- **EXERCISE DETAILS**
Lay out the data as a numbered list with blank lines dropped, beginning at the line that contains "has width=1337, height=979." and stopping after the line that contains "logo-url: www.tomurai.style is".

:: DATASET RECORDS

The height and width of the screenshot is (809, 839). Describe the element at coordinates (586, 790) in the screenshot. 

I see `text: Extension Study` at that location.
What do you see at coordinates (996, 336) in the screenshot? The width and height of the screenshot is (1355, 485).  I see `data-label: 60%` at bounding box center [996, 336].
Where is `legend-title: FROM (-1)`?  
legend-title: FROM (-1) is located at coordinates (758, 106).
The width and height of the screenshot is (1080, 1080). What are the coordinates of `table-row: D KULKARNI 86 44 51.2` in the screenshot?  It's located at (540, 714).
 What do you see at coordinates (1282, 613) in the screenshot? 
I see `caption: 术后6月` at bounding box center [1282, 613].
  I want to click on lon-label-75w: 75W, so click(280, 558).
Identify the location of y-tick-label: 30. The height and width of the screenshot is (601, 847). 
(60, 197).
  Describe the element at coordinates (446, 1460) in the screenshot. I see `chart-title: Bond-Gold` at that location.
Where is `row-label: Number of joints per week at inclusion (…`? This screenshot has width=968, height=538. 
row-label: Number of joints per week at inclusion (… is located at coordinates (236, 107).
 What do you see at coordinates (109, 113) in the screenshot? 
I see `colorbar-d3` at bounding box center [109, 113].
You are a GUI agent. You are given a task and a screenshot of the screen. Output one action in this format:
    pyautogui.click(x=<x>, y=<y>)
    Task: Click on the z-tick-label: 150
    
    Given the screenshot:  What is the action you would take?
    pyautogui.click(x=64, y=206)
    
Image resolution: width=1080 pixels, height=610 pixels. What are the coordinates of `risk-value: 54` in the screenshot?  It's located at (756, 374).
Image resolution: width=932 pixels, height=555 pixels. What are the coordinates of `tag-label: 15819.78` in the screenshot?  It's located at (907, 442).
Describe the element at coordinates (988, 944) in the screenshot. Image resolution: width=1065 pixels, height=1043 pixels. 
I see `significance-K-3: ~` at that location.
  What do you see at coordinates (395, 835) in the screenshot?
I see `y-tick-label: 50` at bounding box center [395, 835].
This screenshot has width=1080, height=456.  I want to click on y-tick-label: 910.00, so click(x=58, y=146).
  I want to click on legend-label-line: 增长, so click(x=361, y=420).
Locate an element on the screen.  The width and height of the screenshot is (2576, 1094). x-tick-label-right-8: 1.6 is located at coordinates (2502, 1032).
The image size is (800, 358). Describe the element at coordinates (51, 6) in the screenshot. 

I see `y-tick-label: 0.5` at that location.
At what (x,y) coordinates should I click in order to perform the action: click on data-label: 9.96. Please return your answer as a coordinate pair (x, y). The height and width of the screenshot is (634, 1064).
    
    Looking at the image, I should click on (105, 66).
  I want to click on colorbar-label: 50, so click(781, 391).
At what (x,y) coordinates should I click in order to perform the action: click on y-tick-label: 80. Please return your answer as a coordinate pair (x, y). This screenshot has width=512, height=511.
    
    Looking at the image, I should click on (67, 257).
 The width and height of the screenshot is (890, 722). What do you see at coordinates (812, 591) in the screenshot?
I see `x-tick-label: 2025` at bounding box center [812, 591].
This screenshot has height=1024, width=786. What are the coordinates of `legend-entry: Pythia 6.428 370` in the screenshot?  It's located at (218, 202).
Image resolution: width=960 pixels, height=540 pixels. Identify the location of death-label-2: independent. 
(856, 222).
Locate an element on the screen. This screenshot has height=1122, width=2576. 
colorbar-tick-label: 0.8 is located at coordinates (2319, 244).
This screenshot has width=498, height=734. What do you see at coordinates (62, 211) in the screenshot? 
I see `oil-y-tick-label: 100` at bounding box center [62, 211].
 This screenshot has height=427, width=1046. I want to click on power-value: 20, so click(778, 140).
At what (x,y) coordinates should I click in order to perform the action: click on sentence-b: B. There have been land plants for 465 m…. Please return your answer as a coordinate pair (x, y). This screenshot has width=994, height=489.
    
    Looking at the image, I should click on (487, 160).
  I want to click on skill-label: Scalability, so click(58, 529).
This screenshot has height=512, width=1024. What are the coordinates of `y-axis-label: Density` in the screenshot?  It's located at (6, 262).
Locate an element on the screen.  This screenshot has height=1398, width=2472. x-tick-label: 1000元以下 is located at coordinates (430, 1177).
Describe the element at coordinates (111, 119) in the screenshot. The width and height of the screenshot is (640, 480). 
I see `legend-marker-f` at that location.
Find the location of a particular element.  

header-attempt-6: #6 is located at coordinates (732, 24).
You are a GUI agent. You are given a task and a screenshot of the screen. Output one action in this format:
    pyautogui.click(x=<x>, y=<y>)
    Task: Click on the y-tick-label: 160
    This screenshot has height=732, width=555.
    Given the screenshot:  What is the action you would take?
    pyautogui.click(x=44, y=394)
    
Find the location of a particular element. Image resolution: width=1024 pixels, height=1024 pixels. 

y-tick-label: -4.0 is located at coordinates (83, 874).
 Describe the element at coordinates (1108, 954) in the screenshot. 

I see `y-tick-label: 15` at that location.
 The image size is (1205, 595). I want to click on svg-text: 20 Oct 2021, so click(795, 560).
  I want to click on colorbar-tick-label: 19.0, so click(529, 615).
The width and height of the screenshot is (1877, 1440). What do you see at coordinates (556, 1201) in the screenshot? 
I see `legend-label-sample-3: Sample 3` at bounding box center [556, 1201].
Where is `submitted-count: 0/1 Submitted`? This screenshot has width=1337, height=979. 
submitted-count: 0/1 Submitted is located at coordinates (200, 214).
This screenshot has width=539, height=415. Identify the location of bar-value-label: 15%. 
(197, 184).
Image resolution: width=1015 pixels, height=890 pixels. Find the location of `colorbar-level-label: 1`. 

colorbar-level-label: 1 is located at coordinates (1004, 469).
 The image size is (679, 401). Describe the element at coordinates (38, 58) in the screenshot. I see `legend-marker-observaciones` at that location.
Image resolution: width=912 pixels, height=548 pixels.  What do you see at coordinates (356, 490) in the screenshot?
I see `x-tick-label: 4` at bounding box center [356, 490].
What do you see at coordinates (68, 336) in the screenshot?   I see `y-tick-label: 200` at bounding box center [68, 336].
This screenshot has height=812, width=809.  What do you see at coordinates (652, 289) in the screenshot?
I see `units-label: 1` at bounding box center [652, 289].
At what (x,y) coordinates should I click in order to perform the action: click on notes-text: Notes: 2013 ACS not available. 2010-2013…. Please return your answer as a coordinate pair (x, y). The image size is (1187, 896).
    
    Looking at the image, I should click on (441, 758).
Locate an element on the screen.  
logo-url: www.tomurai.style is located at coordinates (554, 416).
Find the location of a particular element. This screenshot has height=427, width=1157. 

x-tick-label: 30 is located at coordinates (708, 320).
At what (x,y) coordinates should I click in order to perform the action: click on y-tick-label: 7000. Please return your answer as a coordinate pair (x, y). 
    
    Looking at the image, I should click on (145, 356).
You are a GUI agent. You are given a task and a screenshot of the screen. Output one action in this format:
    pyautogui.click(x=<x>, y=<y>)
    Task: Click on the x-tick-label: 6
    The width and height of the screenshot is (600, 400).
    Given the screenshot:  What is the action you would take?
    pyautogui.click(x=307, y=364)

::::

- **TASK OUTPUT**
1. Where is `submitted-count: 0/1 Submitted`? This screenshot has width=1337, height=979. 
2. submitted-count: 0/1 Submitted is located at coordinates (200, 214).
3. This screenshot has width=539, height=415. Identify the location of bar-value-label: 15%. 
4. (197, 184).
5. Image resolution: width=1015 pixels, height=890 pixels. Find the location of `colorbar-level-label: 1`. 
6. colorbar-level-label: 1 is located at coordinates (1004, 469).
7.  The image size is (679, 401). Describe the element at coordinates (38, 58) in the screenshot. I see `legend-marker-observaciones` at that location.
8. Image resolution: width=912 pixels, height=548 pixels.  What do you see at coordinates (356, 490) in the screenshot?
9. I see `x-tick-label: 4` at bounding box center [356, 490].
10. What do you see at coordinates (68, 336) in the screenshot?   I see `y-tick-label: 200` at bounding box center [68, 336].
11. This screenshot has height=812, width=809.  What do you see at coordinates (652, 289) in the screenshot?
12. I see `units-label: 1` at bounding box center [652, 289].
13. At what (x,y) coordinates should I click in order to perform the action: click on notes-text: Notes: 2013 ACS not available. 2010-2013…. Please return your answer as a coordinate pair (x, y). The image size is (1187, 896).
14.     Looking at the image, I should click on (441, 758).
15. Locate an element on the screen.  
16. logo-url: www.tomurai.style is located at coordinates (554, 416).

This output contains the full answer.